I’m pretty new here and want some feedback on a workout program. I just finished 4 weeks of the Waterbury Method and am trying to plot my next move. Below is a proposed routine roughly based on the principles of the Waterbury Method, but with some variation. My main concern and what I want feedback on is the potential for overtraining. I work out M-F with weekends off and I hate only lifting 3 days a week. I really wanted to add a 4th day.
I looked at the parameters in Chad’s rep/set bible and tried to work on the hypertrophy model, with 2-4 sessions per bodypart per week.

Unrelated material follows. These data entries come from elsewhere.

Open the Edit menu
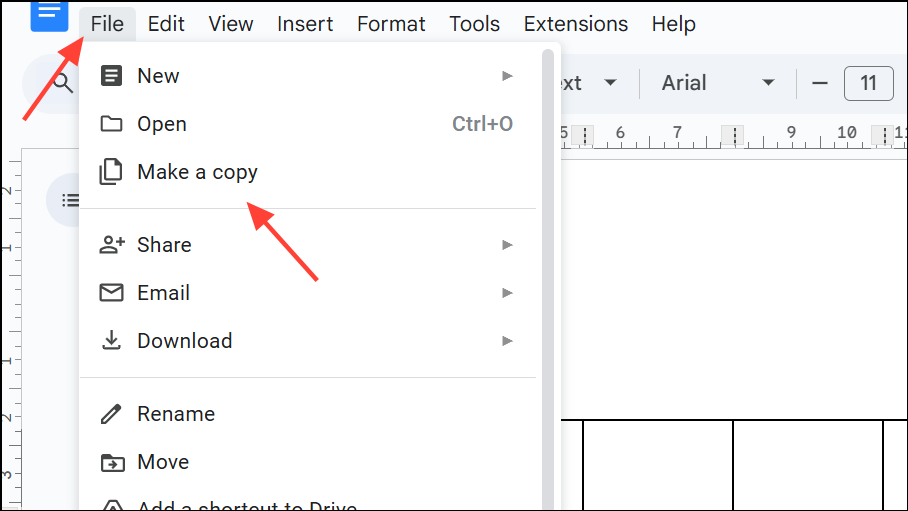 [166, 24]
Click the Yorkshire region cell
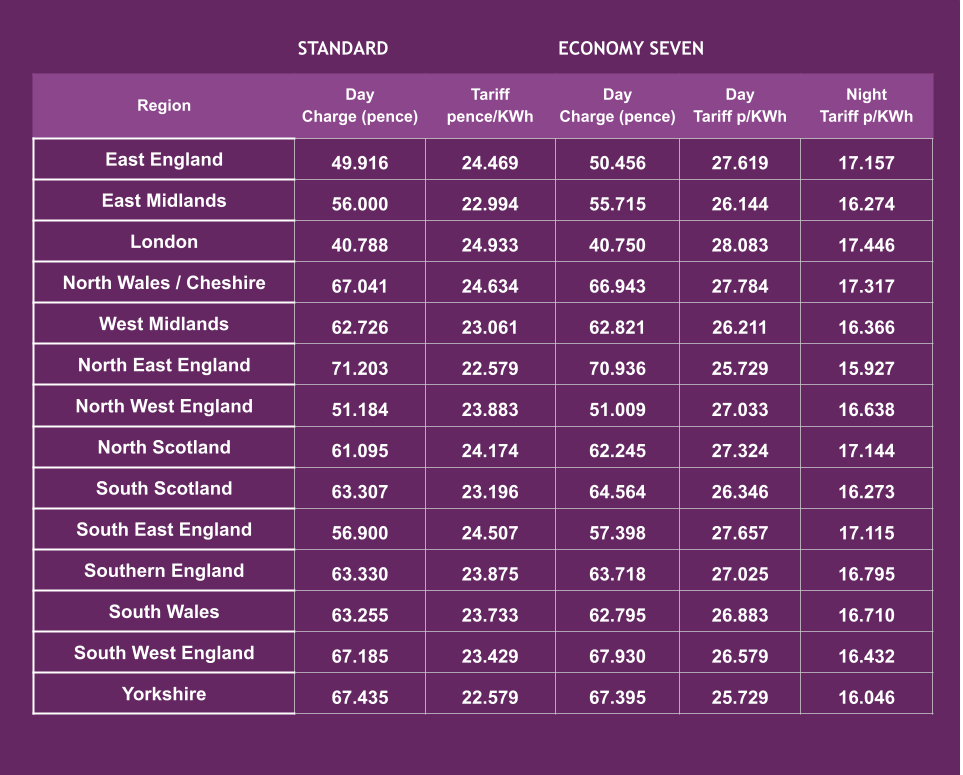Image resolution: width=963 pixels, height=775 pixels. pos(164,694)
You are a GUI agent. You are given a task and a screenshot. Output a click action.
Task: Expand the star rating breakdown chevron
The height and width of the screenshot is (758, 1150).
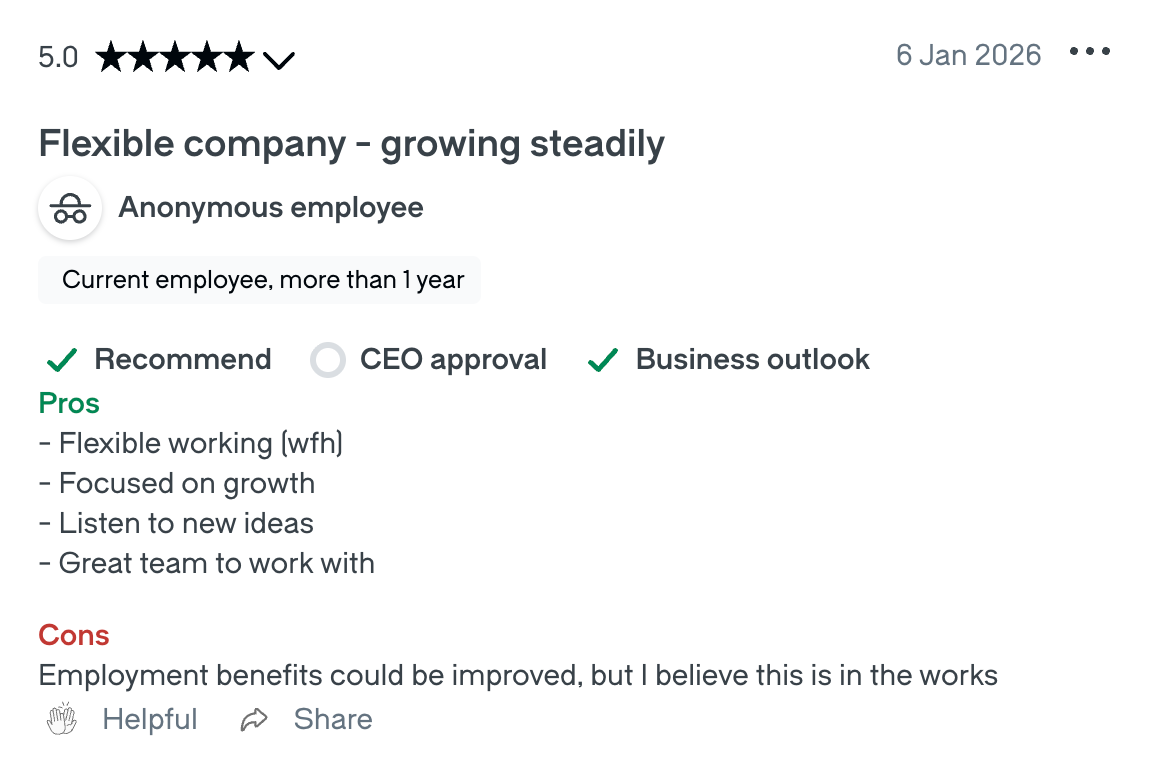[279, 60]
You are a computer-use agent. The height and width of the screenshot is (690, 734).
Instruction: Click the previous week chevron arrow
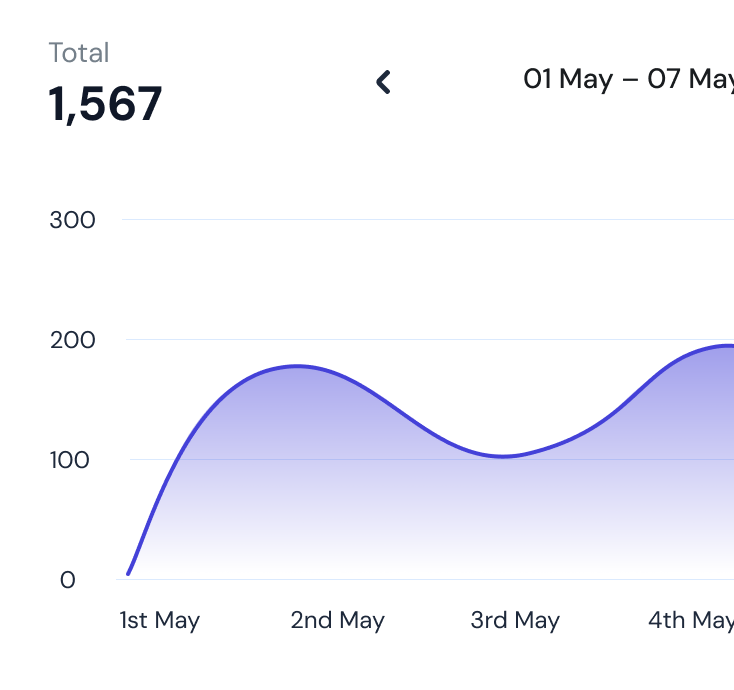383,82
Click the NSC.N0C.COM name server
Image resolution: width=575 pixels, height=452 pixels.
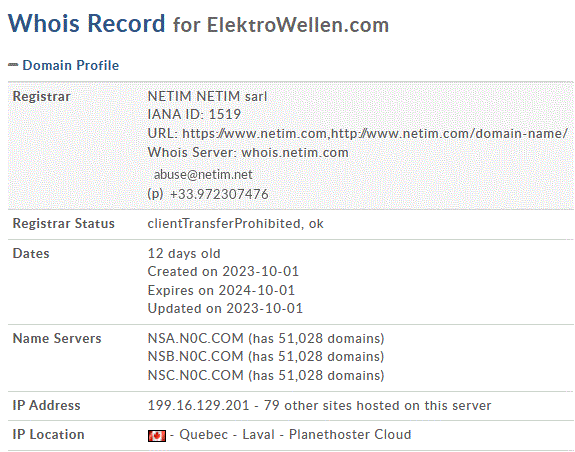pyautogui.click(x=195, y=375)
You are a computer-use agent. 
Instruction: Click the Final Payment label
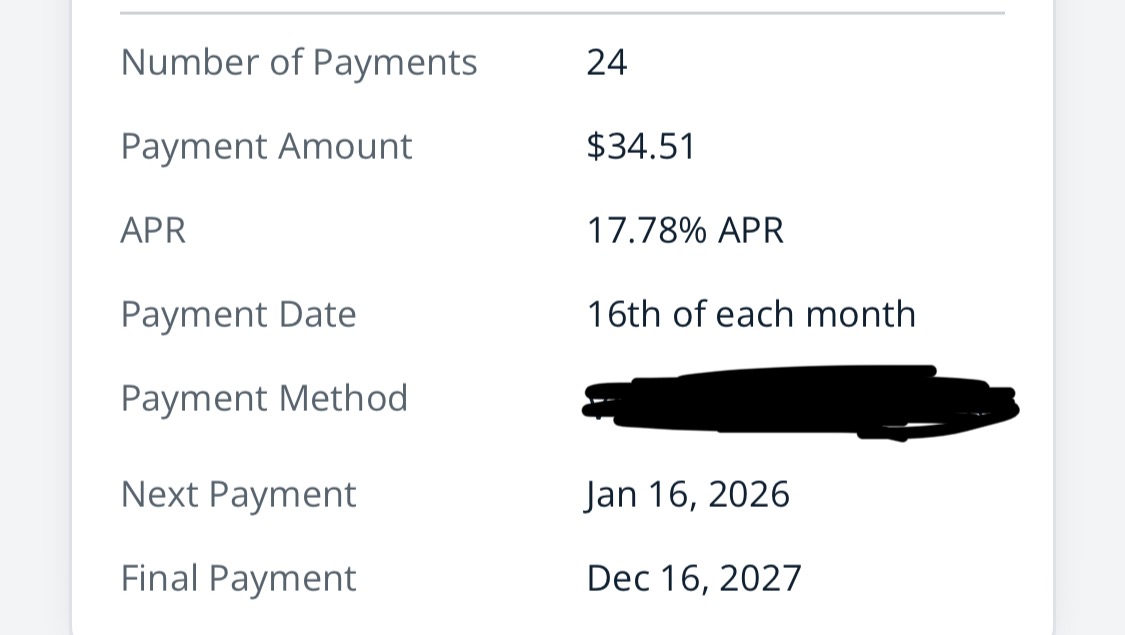238,579
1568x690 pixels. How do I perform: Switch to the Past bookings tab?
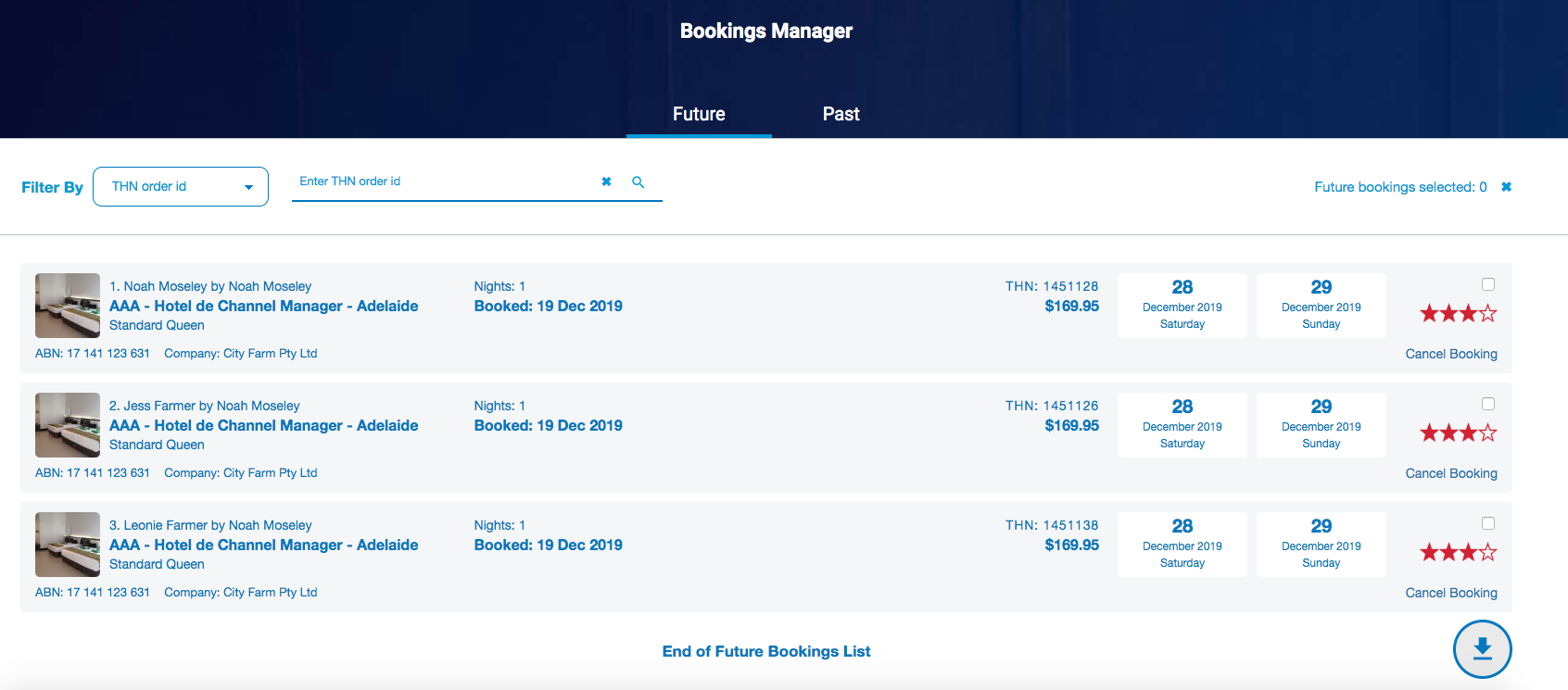click(841, 114)
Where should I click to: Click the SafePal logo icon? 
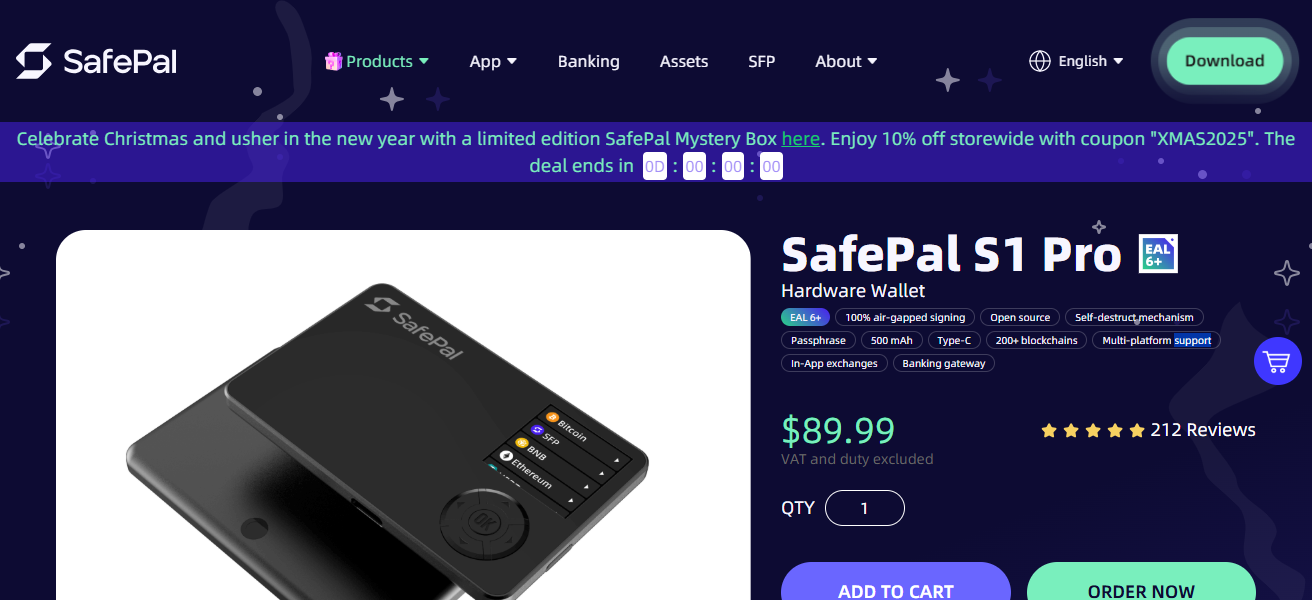pyautogui.click(x=32, y=60)
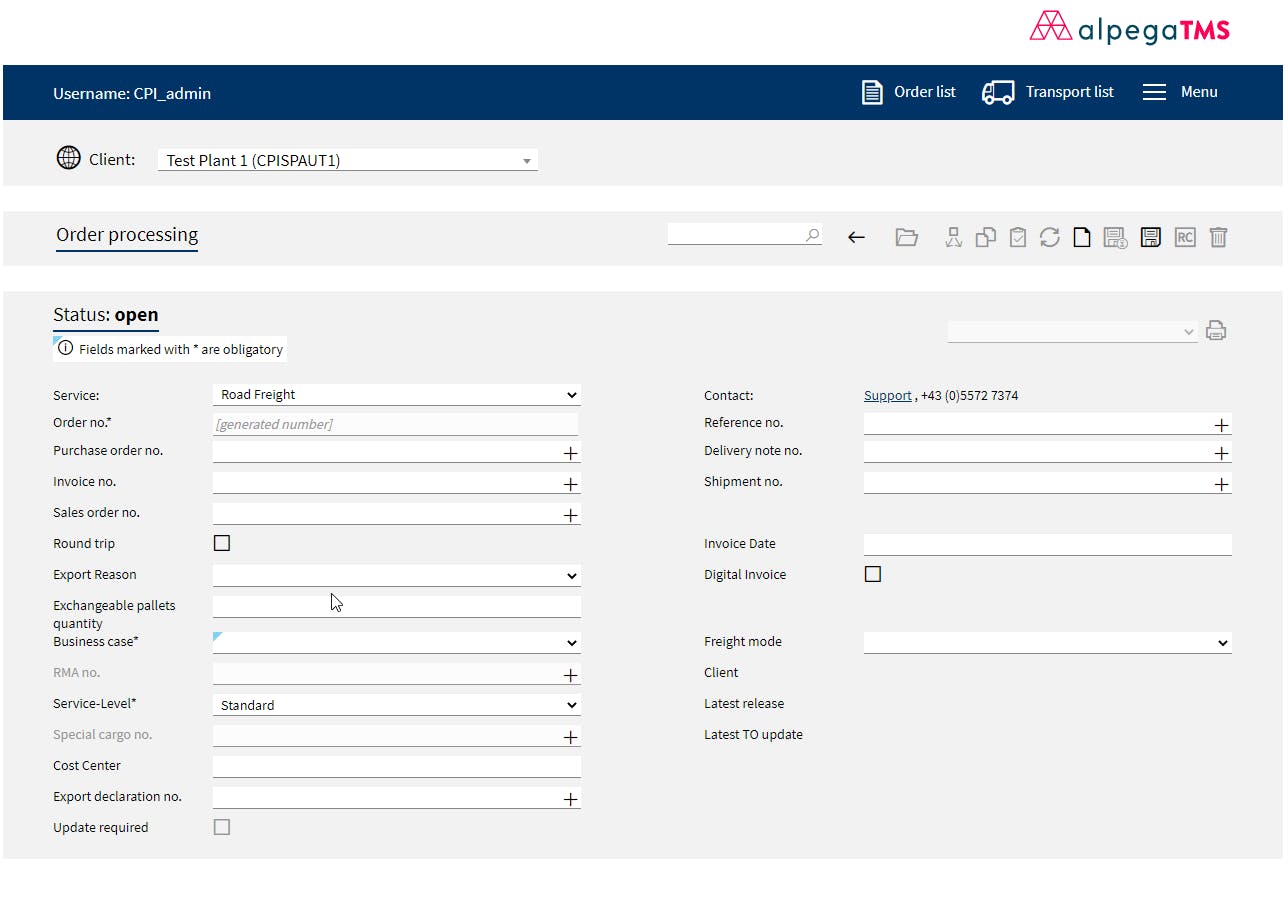Enable the Round trip checkbox
This screenshot has width=1288, height=902.
[x=221, y=542]
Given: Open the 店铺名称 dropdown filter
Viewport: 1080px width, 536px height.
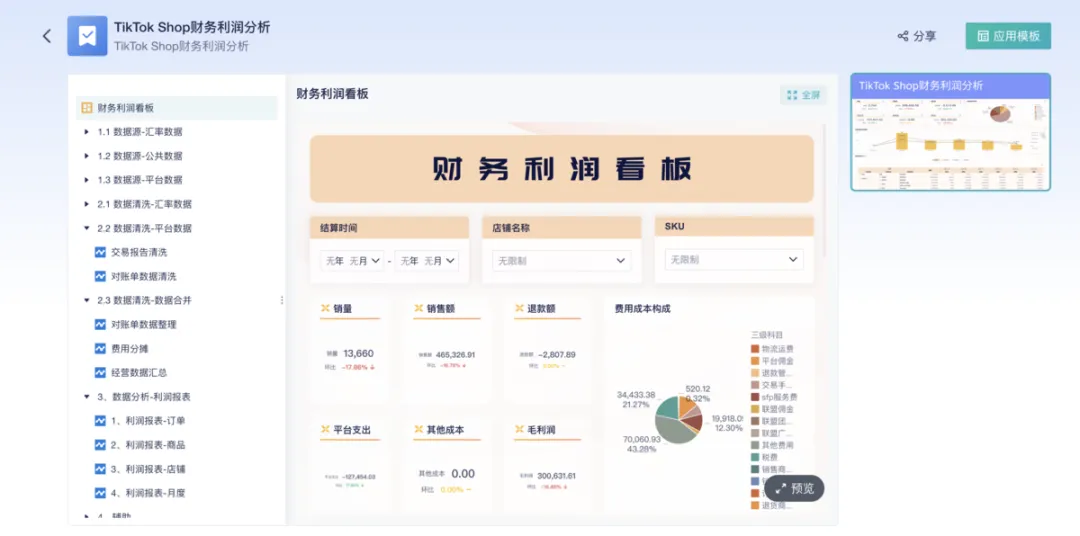Looking at the screenshot, I should pos(560,260).
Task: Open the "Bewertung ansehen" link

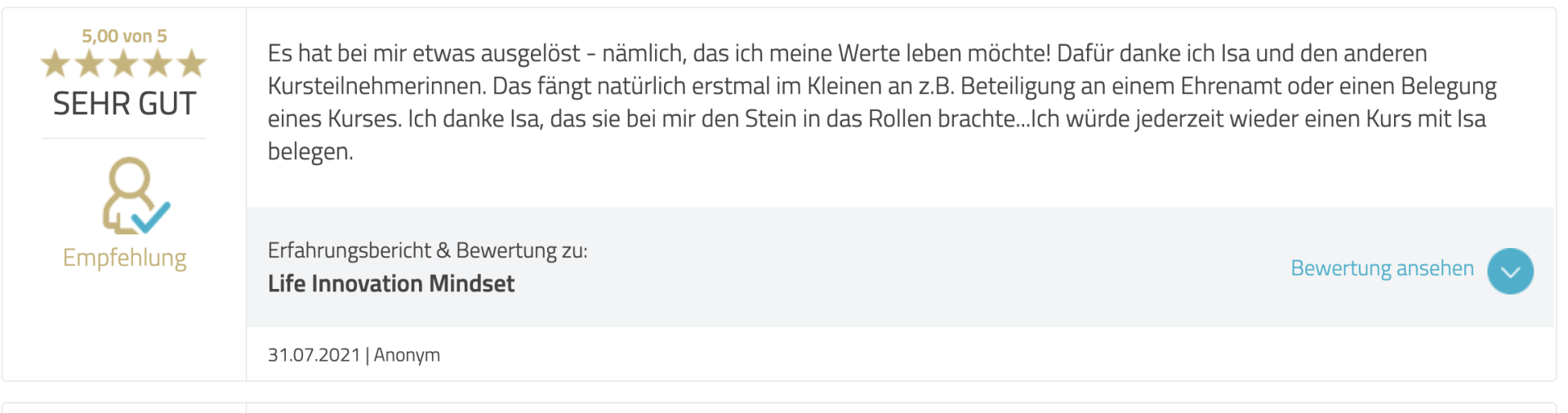Action: (x=1382, y=269)
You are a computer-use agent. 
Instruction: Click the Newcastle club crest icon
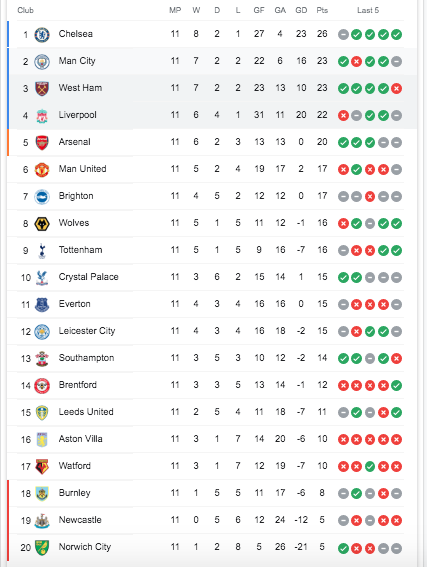(42, 521)
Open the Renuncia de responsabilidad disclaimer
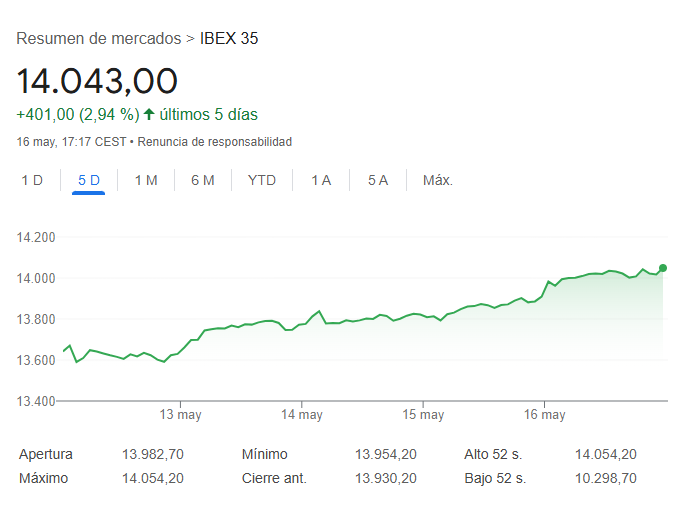677x505 pixels. 214,142
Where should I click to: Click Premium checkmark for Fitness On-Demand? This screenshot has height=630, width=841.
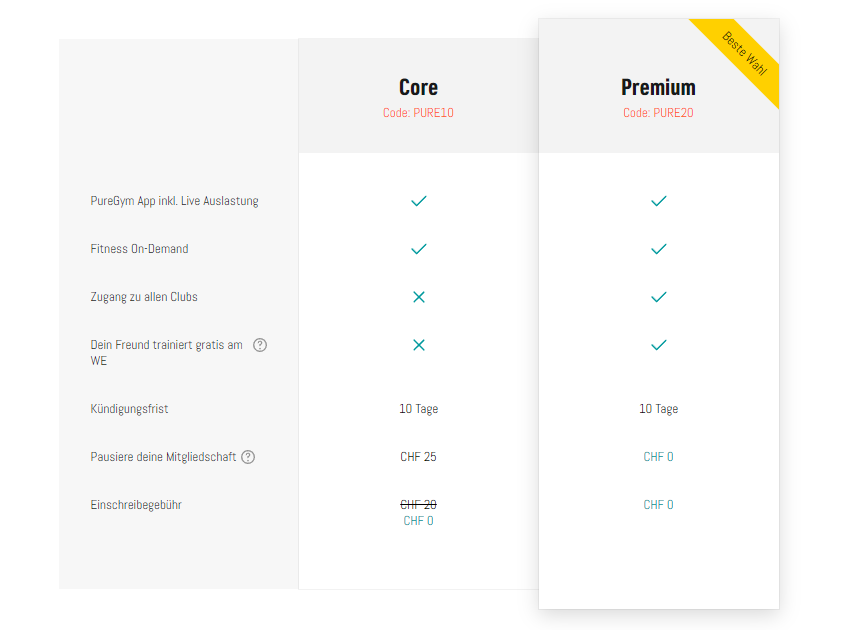tap(658, 249)
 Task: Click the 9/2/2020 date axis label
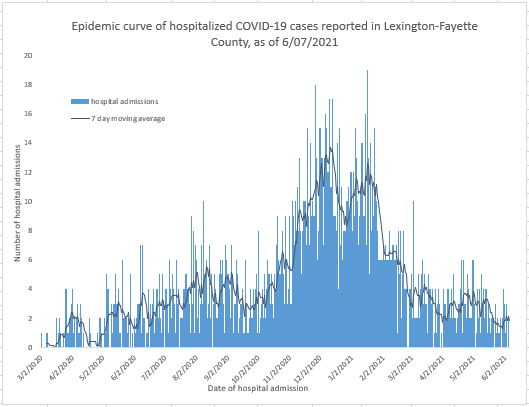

For what it’s worth - my stats: 29 yrs. old; 5’11"; 170 lbs. bodyfat approx. 12%. My goal is obviously bulking. I would like to add about 10 lbs. over the next 2-3 months.
Here is the plan - thanks guys.
Day 1
flat bench 10x3
dips 4x6
bentover barbell rows 4x6
military press 4x6
weighted bench step-ups 4x6
seated calf raises 4x10
Day 2
barbell back squats 10x3
incline dumbbell curls 4x6
close-grip bench 4x6
barbell curls 4x6
tricep pressdowns 4x6
abs 4x10
Day 3 OFF
Day 4
decline barbell bench 5x5
partial deadlifts 4x6
incline dumbbell press 4x6
upright rows 4x6
weighted dips (chest) 4x6
abs 4x10
Day 5
chin ups 10x3
barbell reverse curls 4x6
tricep (varies) 4x6
incline leg press (or front squat) 4x6
calf extensions (leg press) 4x10
Okay, that is roughly the routine. The four 4x6 sets that follow the first 10x3 (or 5x5) set are supersets.
Like I said, my only concern is overtraining. Is that a valid concern or does this look okay? Rather than go completely full-body on all 4 days, I concentrated on arms on day 2 (with squats) and chest on day 4.
Thanks, again. Look forward to your comments.